Censura: La prensa, principal víctima de los escándalos alimenticios de China
Frente a las diversas situaciones de alarma que vienen causando algunos alimentos, el Ministerio de Salud chino optó por acallar a los periodistas. Sin embargo, es labor de los medios controlar al Ministerio de Salud y no a la inversa. La opinión de Chen Jieren, del Economic Observer.
La leche de bebe contaminada con melamina, la carne de cerdo contaminada con clenbuterol y las sandías explosivas sólo constituyen algunos de los casos alarmantes que afectaron la seguridad de los alimentos que tanto asusta a China. Algunos causan enfermedades y otros directamente la muerte, mientras que otros solo obedecen a rumores. Pero todo esto, ya sea real o no, son malas señales para la industria alimenticia de China. Como respuesta, Mao Qunan, director del Centro de Información Pública del Ministerio de Salud chino, ha anunciado medidas para combatir y contener "a los pocos medios de comunicación que deliberadamente engañan al público", publica Worldcrunch.
Sus comunicaciones serán supervisadas. Y se conformará una lista negra de periodistas. Dado que los informes de seguridad alimentaria pueden resultar muy influyentes, dijo Mao, "una actitud negligente y poco seria" conlleva el riesgo de perjudicar el normal desarrollo de la industria alimenticia de China.
Para varios periodistas locales, el enfoque del Mao es ignorante y prepotente ya que equivale a una grosera intimidación. Efectivamente, los informes respecto de los problemas de seguridad alimentaria pueden objetivamente tener un efecto negativo en el corto plazo en la industria alimentaria, pero son precisamente estos informes los que permiten al gobierno ejercer su deber de vigilancia, promoviendo así el control de calidad en la industria y evitando futuros peligros. No hay que olvidar que durante el incidente de la leche de bebe en 2008, algunos funcionarios culparon a los medios de comunicación por poner en peligro la imagen de la industria de procesamiento de leche. ¿Debería la industria de la leche haber esperado la muerte de bebes en masa antes de actuar?
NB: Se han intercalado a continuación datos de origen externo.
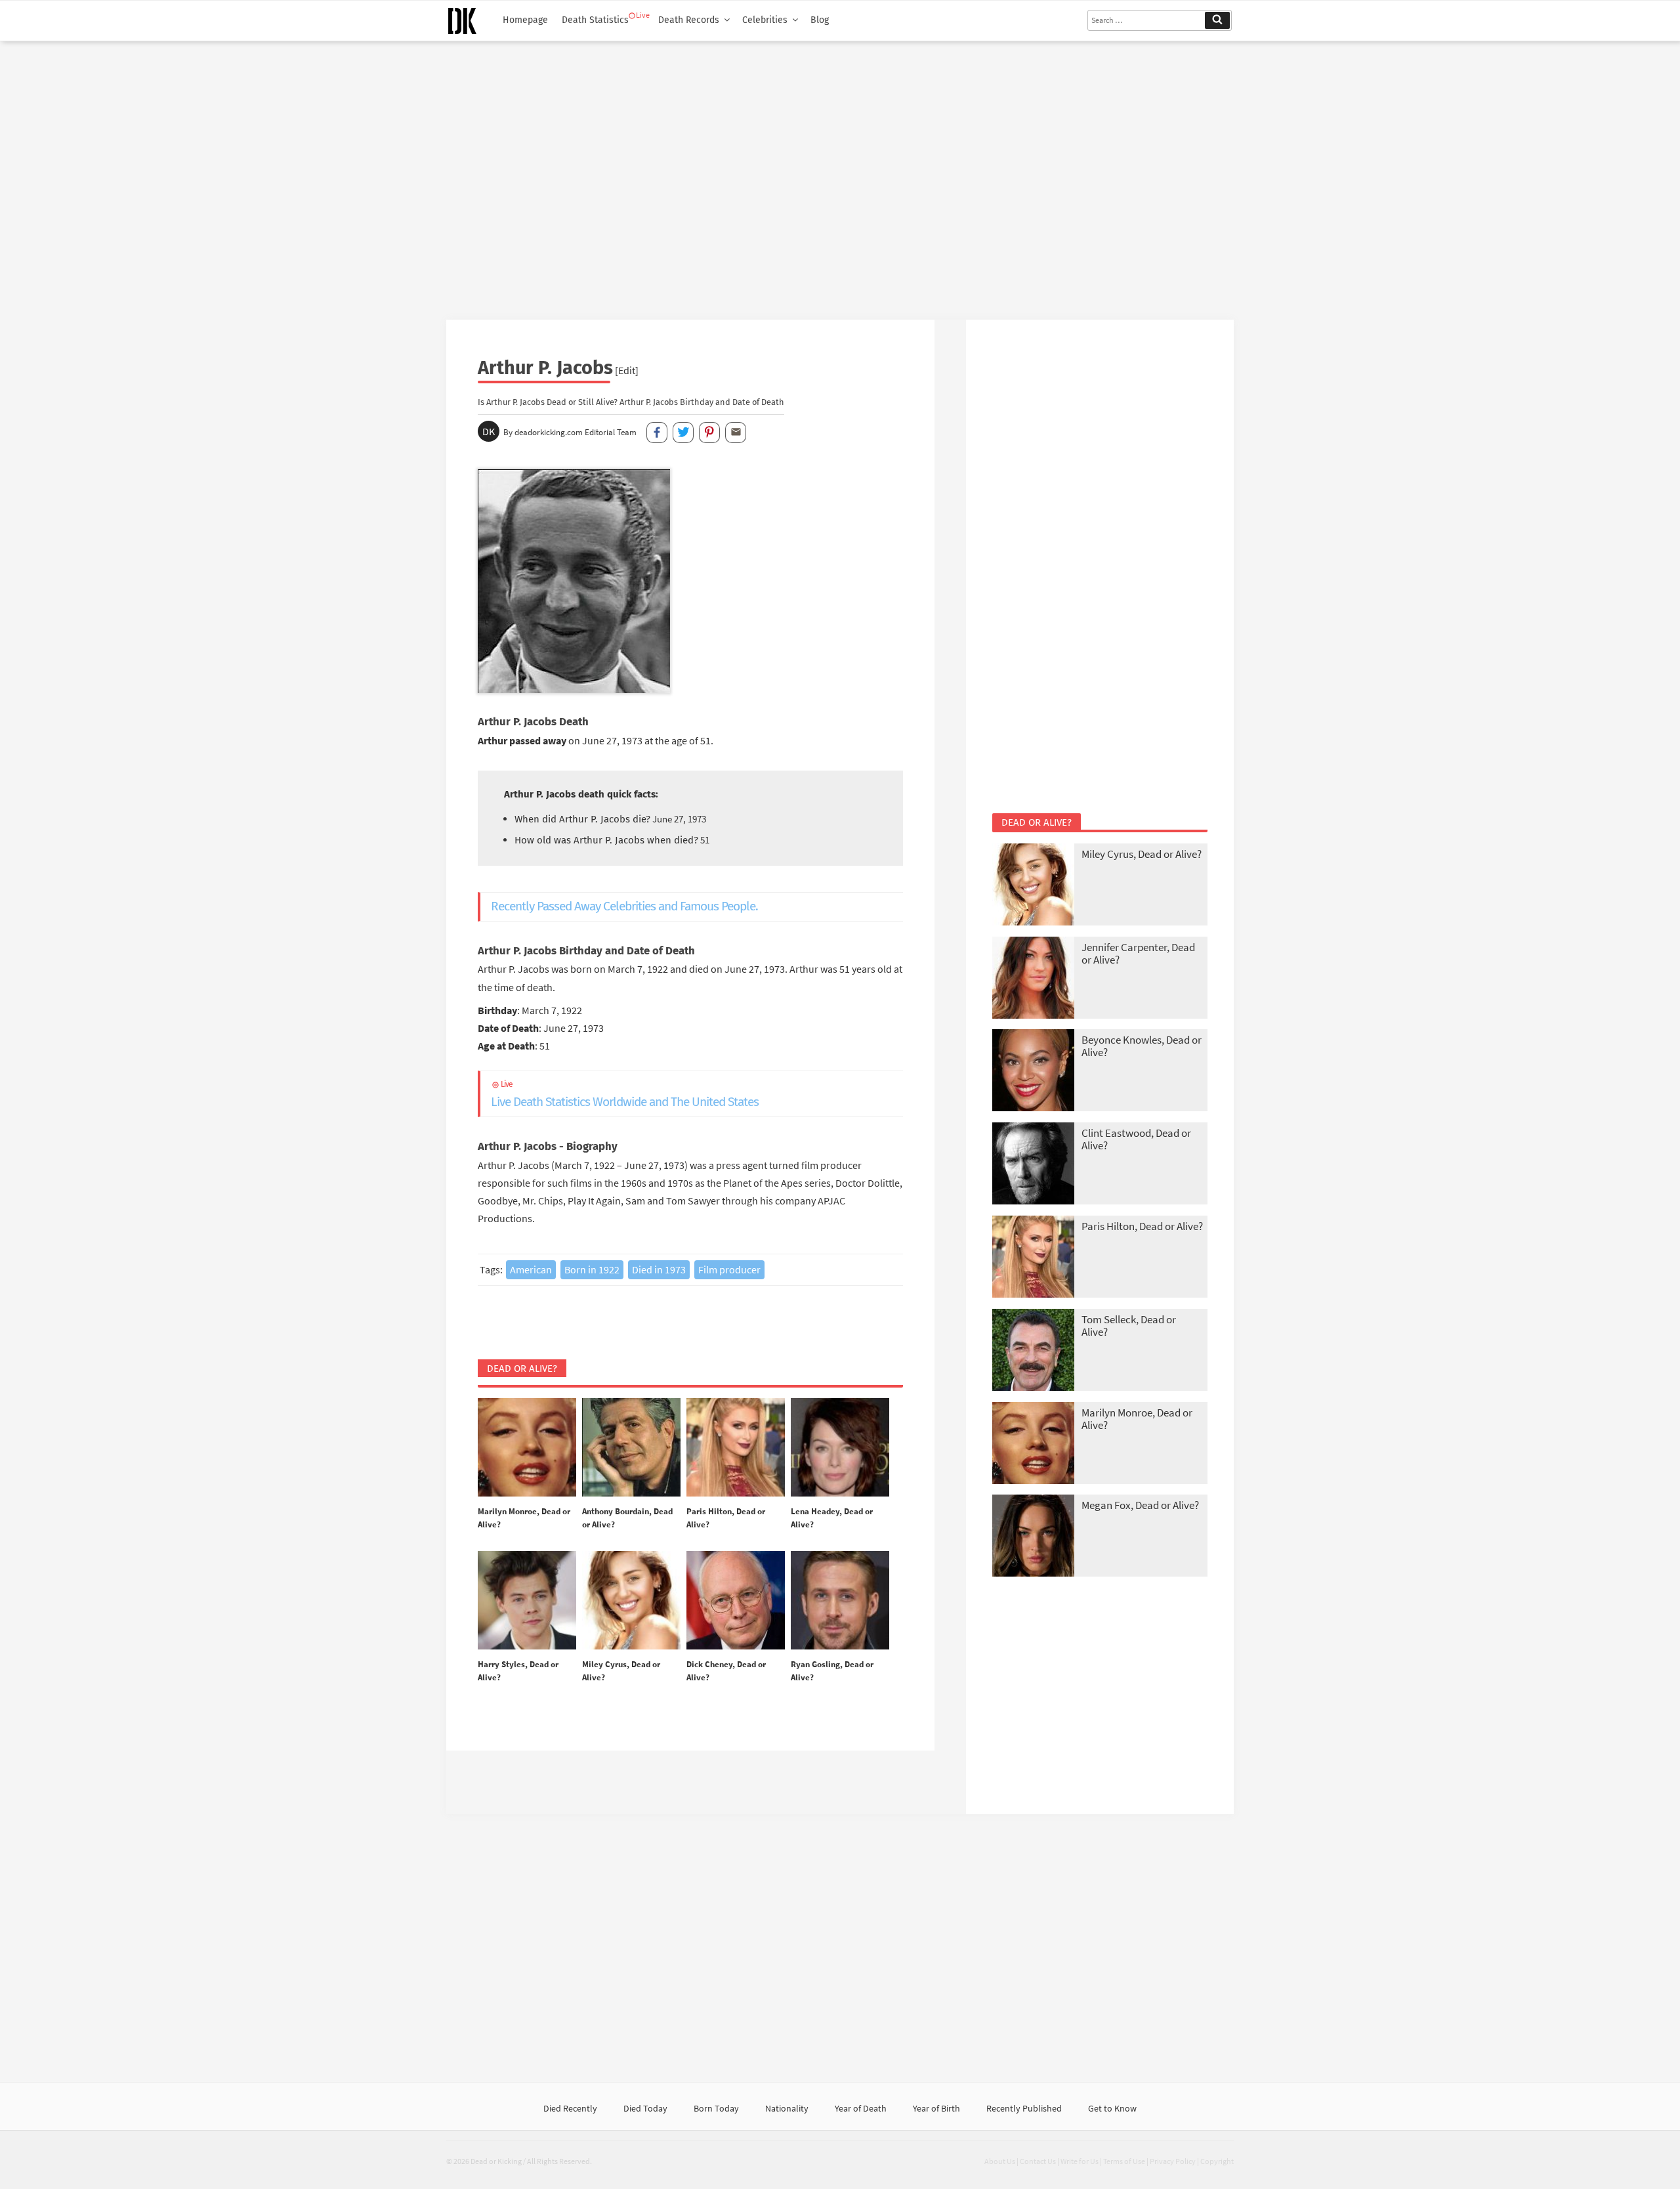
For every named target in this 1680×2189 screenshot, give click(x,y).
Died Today (645, 2108)
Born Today (716, 2108)
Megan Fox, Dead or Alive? (1140, 1505)
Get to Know (1112, 2108)
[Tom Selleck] (1033, 1351)
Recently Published (1024, 2108)
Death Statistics (595, 20)
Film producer (729, 1269)
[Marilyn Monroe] (527, 1448)
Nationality (786, 2108)
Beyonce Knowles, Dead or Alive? (1142, 1045)
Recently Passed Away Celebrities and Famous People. (624, 906)
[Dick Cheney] (735, 1601)
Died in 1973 (659, 1269)
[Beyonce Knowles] (1033, 1071)
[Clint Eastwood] (1033, 1164)
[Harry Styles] (527, 1601)
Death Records (688, 20)
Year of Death (861, 2108)
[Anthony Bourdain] (631, 1448)
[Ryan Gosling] (840, 1601)
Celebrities (765, 20)
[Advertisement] (840, 175)
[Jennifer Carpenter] (1033, 979)
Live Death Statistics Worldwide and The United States (625, 1094)
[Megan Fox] (1033, 1537)
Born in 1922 (592, 1269)
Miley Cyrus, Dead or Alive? (1142, 854)
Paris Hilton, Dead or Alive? (1142, 1226)
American (531, 1269)
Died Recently (570, 2108)
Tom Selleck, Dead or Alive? (1129, 1325)
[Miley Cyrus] (631, 1601)
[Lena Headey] (840, 1448)
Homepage (525, 20)
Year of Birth (936, 2108)
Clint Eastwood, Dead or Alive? (1136, 1139)
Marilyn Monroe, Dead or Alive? (1137, 1418)
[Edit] (627, 370)
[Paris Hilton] (735, 1448)
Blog (819, 20)
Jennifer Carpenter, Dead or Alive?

Los periodistas recuerdan que el Ministerio de Salud es la autoridad administrativa de la salud y la seguridad. Su función es de supervisación en los campos de la salud y la seguridad, no el de los medios de comunicación. En otras palabras, es deber de los medios de comunicación comprobar si el Ministerio de Salud está haciendo su trabajo, y no al revés. Las palabras del ministro revelan la actitud errónea de un Ministerio de Salud que se ha resistido a la inspección de la industria alimentaria.
Incluso si algunos medios de comunicación han actuado con fines de engaño, ya sea intencionalmente para ganar lectores o por simple error, la mayoría de los medios de comunicación cumplan con sus deberes y dan fe de los hechos que constatan. El Ministerio de Salud debe mirar con mejores ojos lo realizado por la mayoría de los periodistas que están haciendo un buen trabajo mientras que debería mostrarse más tolerante frente a aquellos que presentan informes de menor calidad.
Un punto aún más importante es que tanto la industria de alimentos y sus distribuidores, como el Ministerio de Salud, son fiscalizados por los medios de comunicación. Si los medios de comunicación han inspeccionado correctamente, o si algunas publicaciones han engañado a sus lectores con malicia, es otra cuestión. El Ministerio de Salud tiene que defender y justificar su posición, no identificar a los culpables. Si ha habido errores, el Ministerio puede presentar una denuncia, ya sea a la organización de medios de comunicación en cuestión, ante los tribunales o al Departamento de Prensa. Si el Ministerio se imagina que es una entidad superior que puede intimidar y controlar a la prensa, se está equivocando de manera muy grosera.
La gente dice que "si los medios de comunicación están demasiado limpios, entonces la sociedad no será tan limpio." Es la misma filosofía aplicable a la seguridad alimentaria. Si la prensa es tan "limpia" que sólo escribe informes de cortesía, los peligros ocultos tendrán allí su oportunidad para fermentar. Y el que sufrirá será el público en general. Si la prensa da la alarma y expone los problemas, aunque a veces se produzcan errores, promoverá el progreso en la seguridad alimentaria. Cuando los informes resulten ser falsos, la industria de alimentos siempre podrá llevar a los responsables ante los tribunales o presentar una queja ante la prensa y/o la autoridad competente. Pero no es tarea de la autoridad sanitaria preocuparse por esto.